Classics Trip to Greece
The Classics Department took 24 pupils to Greece as an exploration into ancient historical sites and to further their knowledge in their subject. Read the account of the trip from Vivienne (L6) below:
After flying out from Heathrow in the morning, we arrived at Athens airport in the early evening, in time for a delicious Greek buffet-style dinner at the hotel.
On Sunday morning, we caught the Metro to the Acropolis, an impressively large hill on which the Parthenon and other ancient buildings are situated.
At the base of the hill was the Theatre of Dionysus, where performances would have taken place, the volume enhanced by the semi-circular shape present in all of the theatres we visited in Greece.
We then climbed up further to see the Odeon of Herodes Atticus, another theatre which is well-preserved and still used for performances today.
After going up the marble steps on the Acropolis, we walked through a large, columned entryway and could see the Parthenon in full view. Once in bright colour, the Parthenon now stands partly intact, partly destroyed, having been fired at when used to store gunpowder by the Ottoman Empire.

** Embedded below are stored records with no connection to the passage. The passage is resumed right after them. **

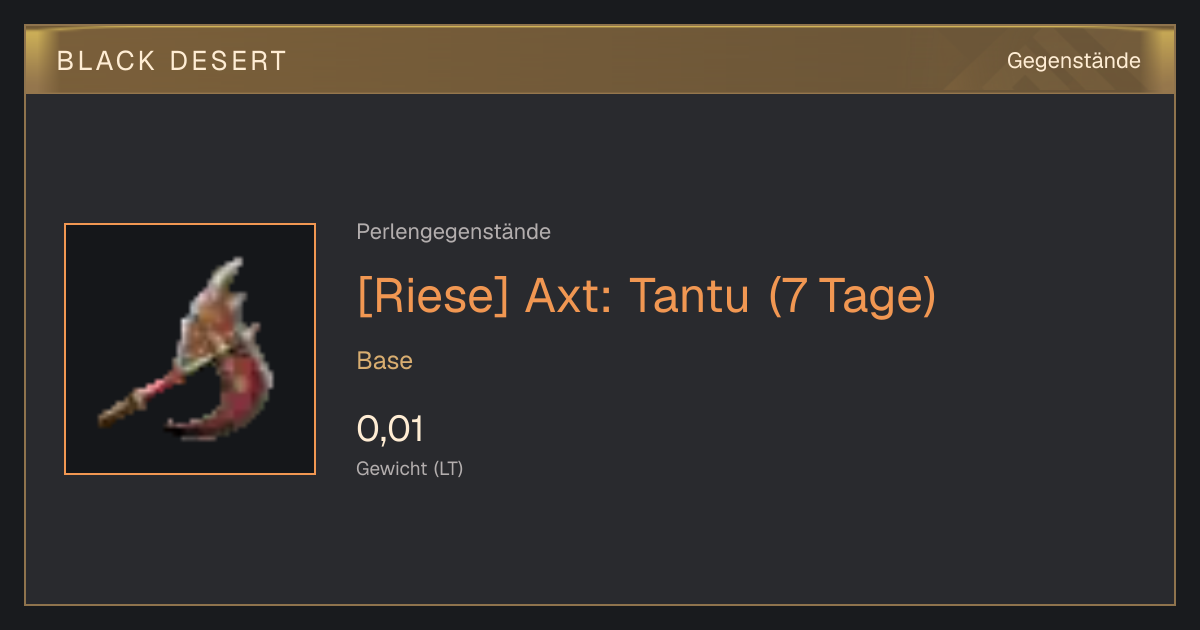The height and width of the screenshot is (630, 1200).
Task: Open the BLACK DESERT logo in the header
Action: click(172, 61)
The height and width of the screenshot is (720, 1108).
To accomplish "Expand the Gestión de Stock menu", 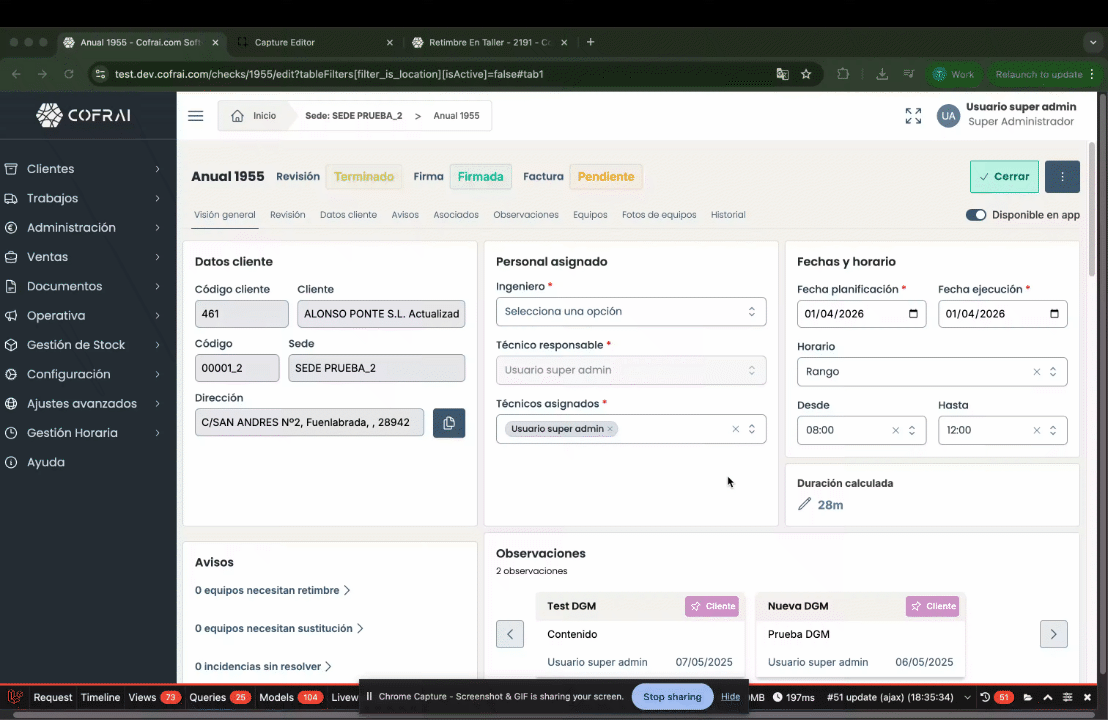I will [x=82, y=345].
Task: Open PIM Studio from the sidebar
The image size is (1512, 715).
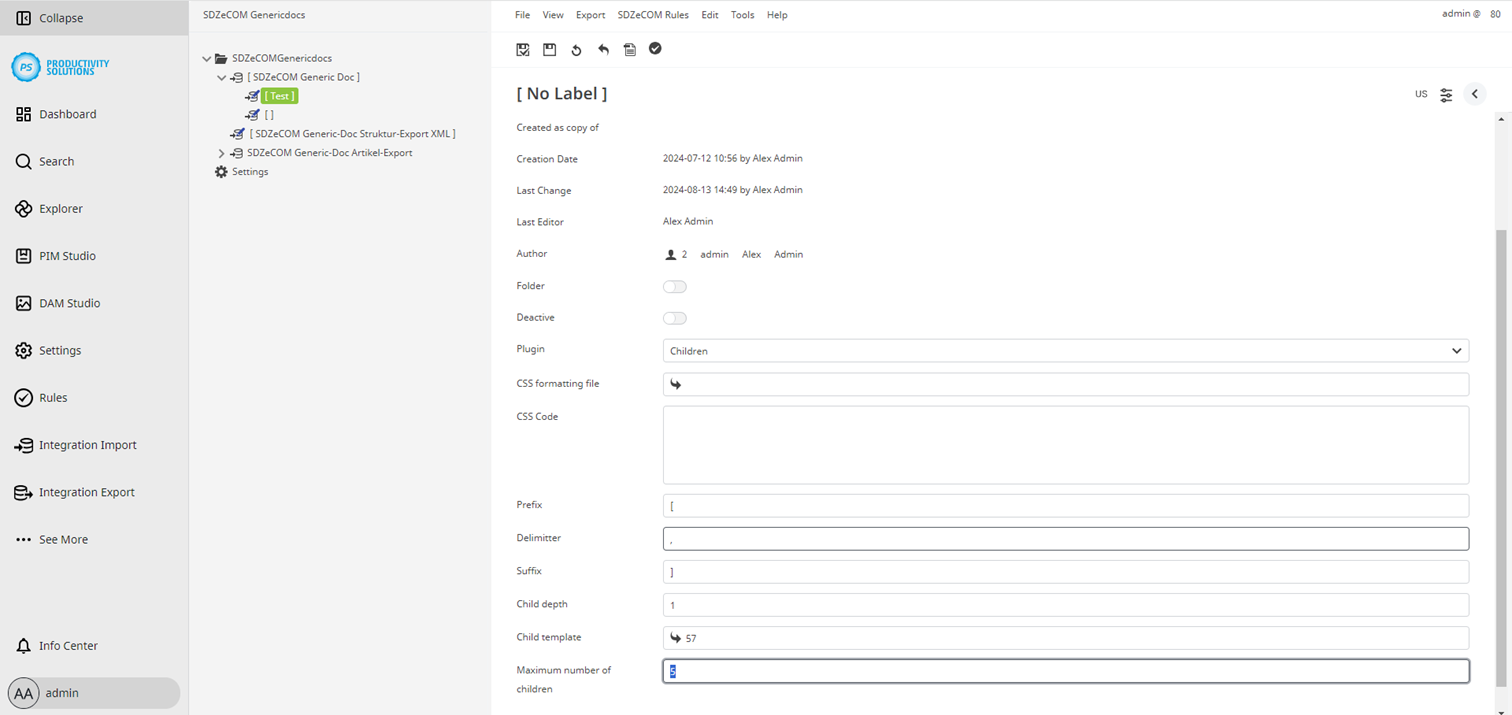Action: (66, 255)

Near the Parthenon was the Temple of Athena Nike, outside which is a large olive tree, rumoured but since discredited to have been the original olive tree created by Athena in mythology.
We then walked to the Agora and visited the Temple of Hephaestus before lunch. In the afternoon we visited the Acropolis museum, where original parts of the Parthenon are preserved and completed by plaster copies to give an impression of what the metopes would have looked like.
On Monday, we visited the Archaeological museum in Athens, before driving to the mountainous region of Delphi. On the way, we visited the Byzantine monastery at Hosios Loukas, built in the tenth century AD.
On Tuesday, we visited Delphi, where the Oracle used to be and the Athenian Treasury is located. A site of homage in ancient Greece, Delphi had great wealth.
Also on Mount Parnassus, we saw the Temple of Apollo, now mostly ruins, the theatre, and the sanctuary’s stadium.
On Wednesday we visited Olympia, the home of the ancient Olympic games, and saw both the gymnasium and the stadium, where we held our own running race.
We saw the ruins of the Temple of Zeus, one of the seven wonders of the ancient world, now largely destroyed by earthquakes. The Temple of Hera also still stands here, along with the Philippeion, which celebrated the victory of Philip of Macedon, the father of Alexander the Great.
We also visited the museum at the site, which houses remains from the Temple of Zeus’ pediments.